Azure Mitigation: The decrease in service availability triggered our monitoring systems and engaged our engineers. Our DNS services automatically recovered themselves by 22:00 UTC. This recovery time exceeded our design goal, and our engineers prepared additional serving capacity and the ability to answer DNS queries from the volumetric spike mitigation system in case further mitigation steps were needed. The majority of services were fully recovered by 22:30 UTC. Immediately after the incident, we updated the logic on the volumetric spike mitigation system to protect the DNS service from excessive retries.

Recovery / Preventative Steps:

  • Microsoft has published a public RCA that includes (but is not limited to) the following action items ([https://status.azure.com/en-us/status/history/](https://status.azure.com/en-us/status/history)):

    • Repair the code defect so that all requests can be efficiently handled in cache.
    • Improve the automatic detection and mitigation of anomalous traffic patterns.
  • RSA is actively engaging Microsoft and driving incremental improvements through regular technical-level synch meetings

  • Following this and other recent incidents, RSA has established an executive-level channel with equivalent Microsoft executives to review and track on a regular basis the progress of the improvement plan above.

  • In parallel, RSA technical staff members are synching closely and proactively with technical peers at Microsoft to review improvement changes and recommendations and drive the plan to resolution.

RSA would like to apologize for any inconvenience this may have caused. If you have any questions, please do not hesitate to contact us.

RSA SaaS Operations

Posted Apr 20, 2021 - 03:00 UTC

Resolved
After monitoring the fix, RSA SaaS Operations has determined that the incident affecting RSA SecurID Access has been resolved.
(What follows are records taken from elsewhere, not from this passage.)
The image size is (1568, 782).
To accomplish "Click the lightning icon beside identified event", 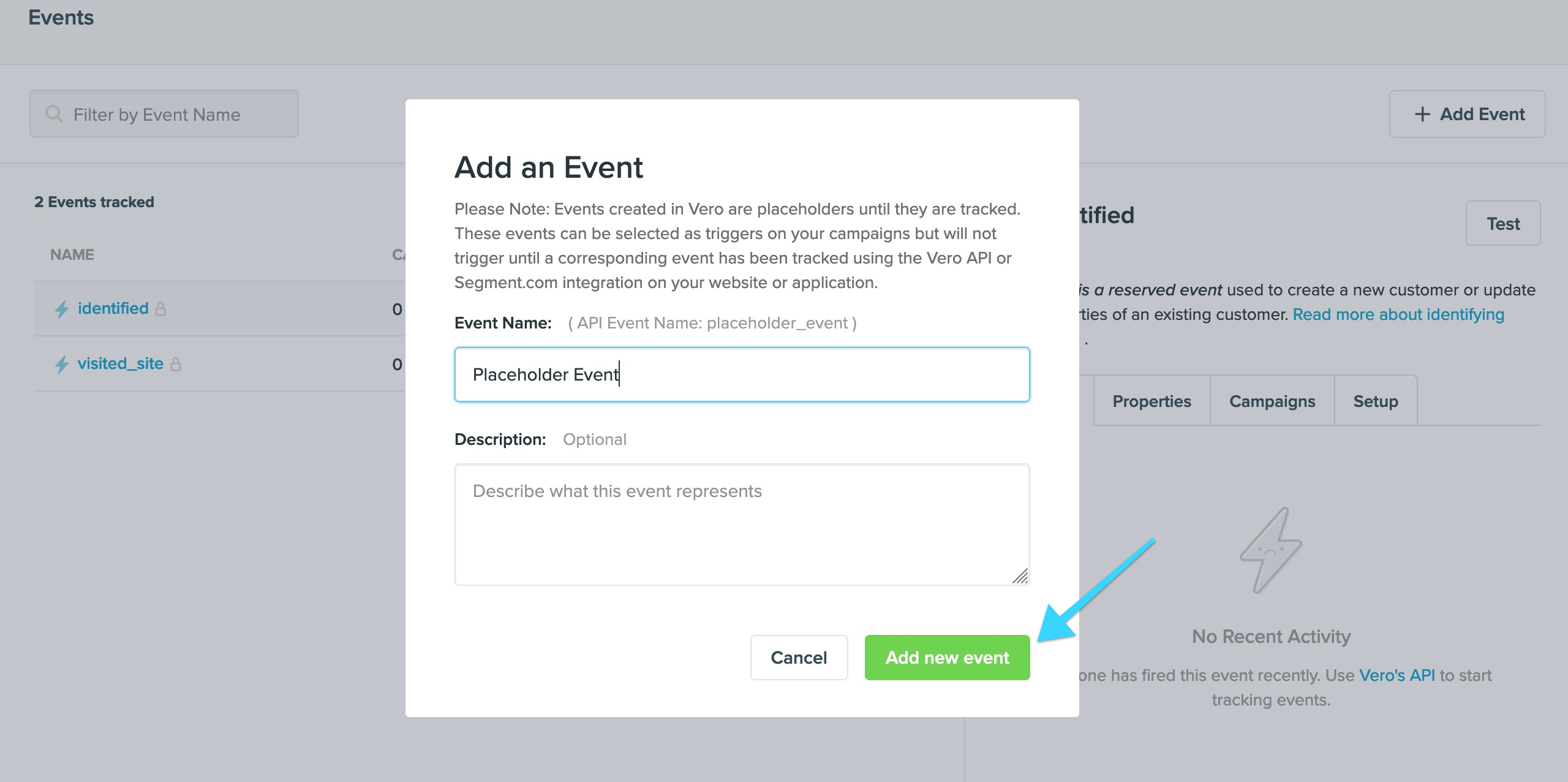I will 62,308.
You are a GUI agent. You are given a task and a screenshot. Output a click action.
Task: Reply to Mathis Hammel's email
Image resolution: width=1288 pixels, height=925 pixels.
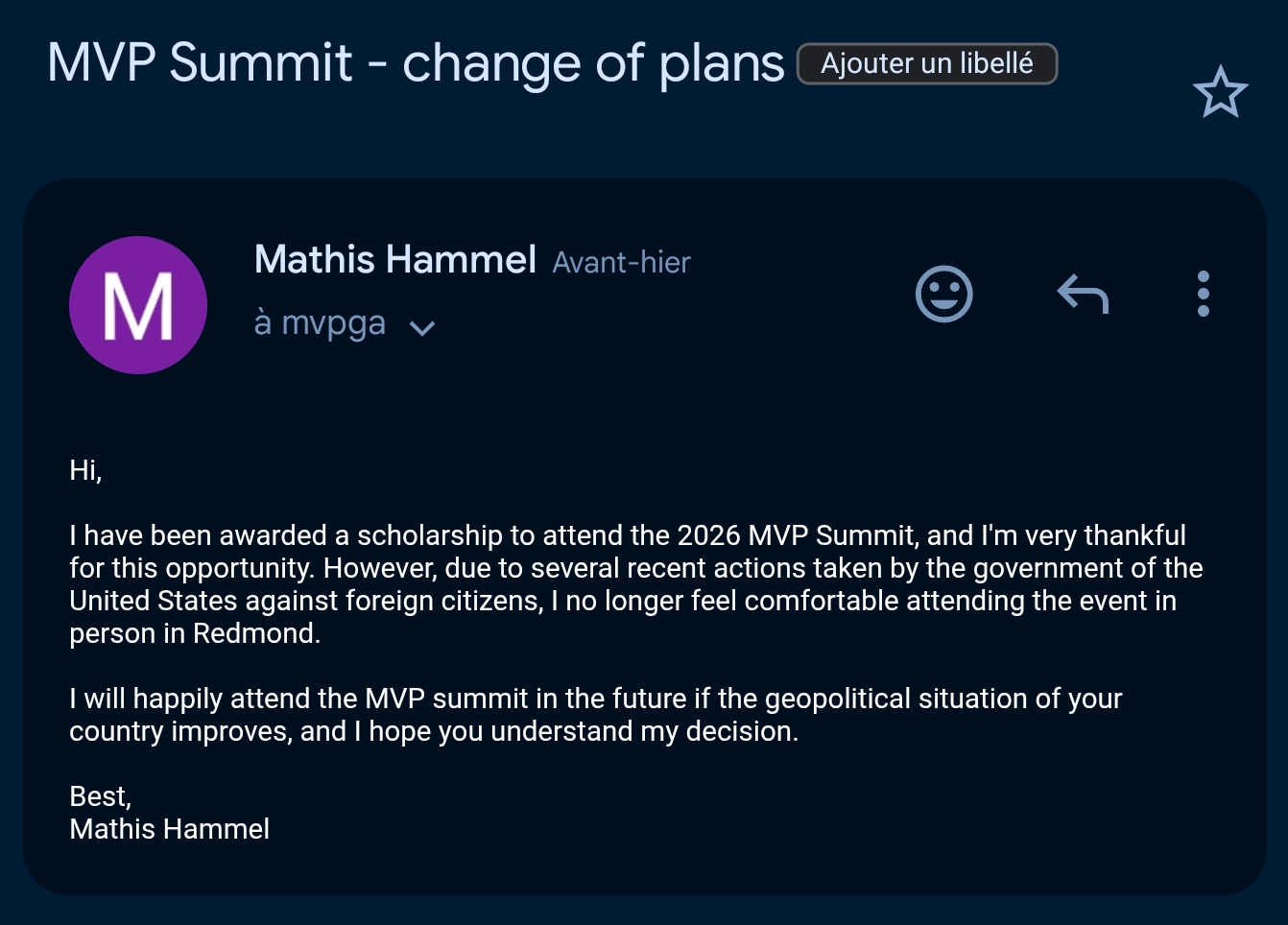point(1083,294)
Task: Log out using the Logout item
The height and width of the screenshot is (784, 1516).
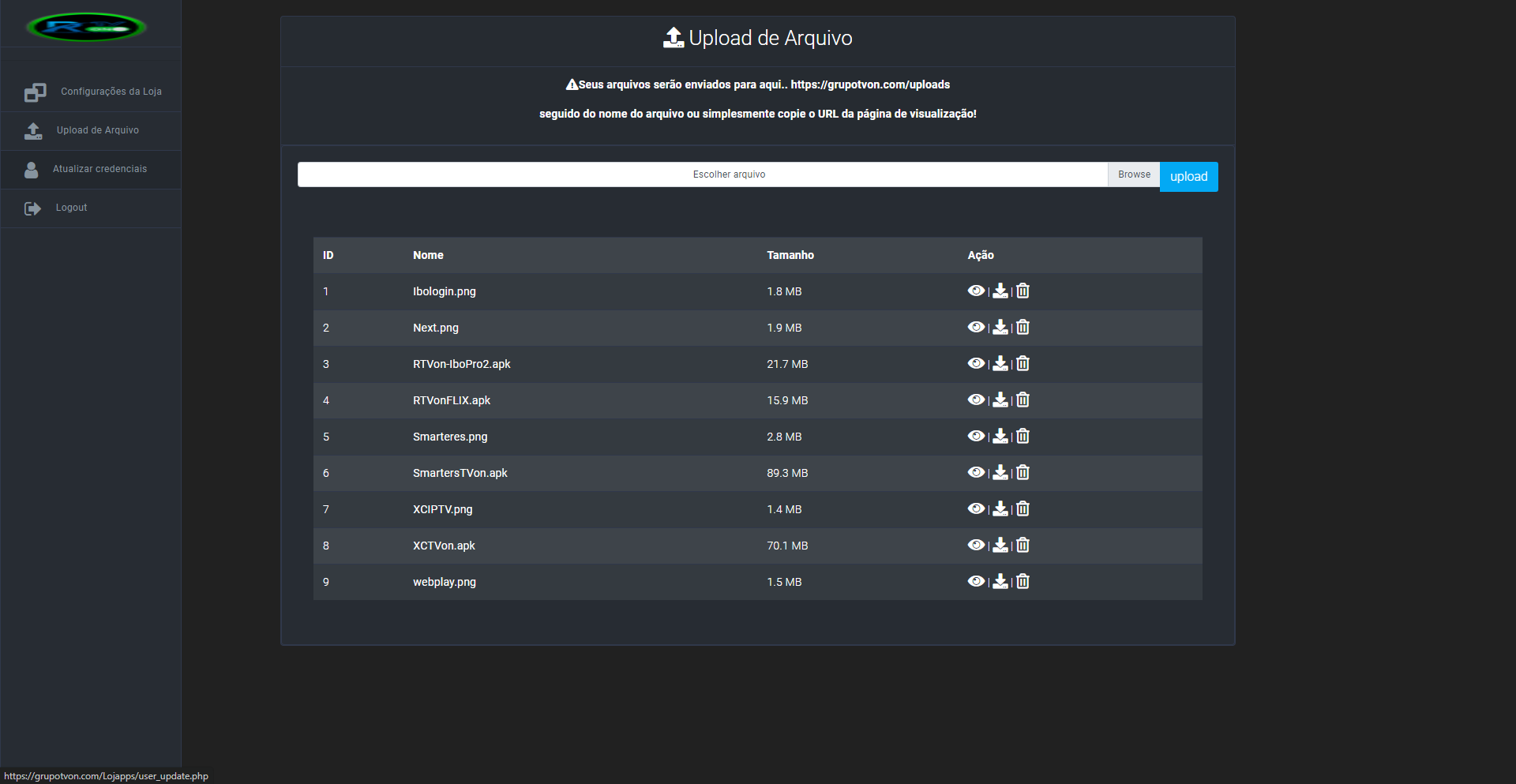Action: coord(71,208)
RSA will post a root cause analysis as soon as it is available.
Posted Apr 02, 2021 - 00:01 UTC
Monitoring
RSA SaaS Operations team is monitoring a fix for the issue affecting RSA SecurID Access. We are currently seeing improvement in service availability.
Posted Apr 01, 2021 - 22:49 UTC
Identified
RSA has detected an issue affecting RSA SecurID Access.
RSA SaaS Operations is investigating the issue and will post updates as they become available.
Posted Apr 01, 2021 - 21:46 UTC
This incident affected: EMEA (access-eu Administration Console, access-eu Authentication Service, eu2.access-eu Administration Console, eu2.access-eu Authentication Service), ANZ (access-anz Administration Console, access-anz Authentication Service), and NA (na.access Administration Console, na.access Authentication Service, na2.access Administration Console, na2.access Authentication Service, na3.access Administration Console, na3.access Authentication Service).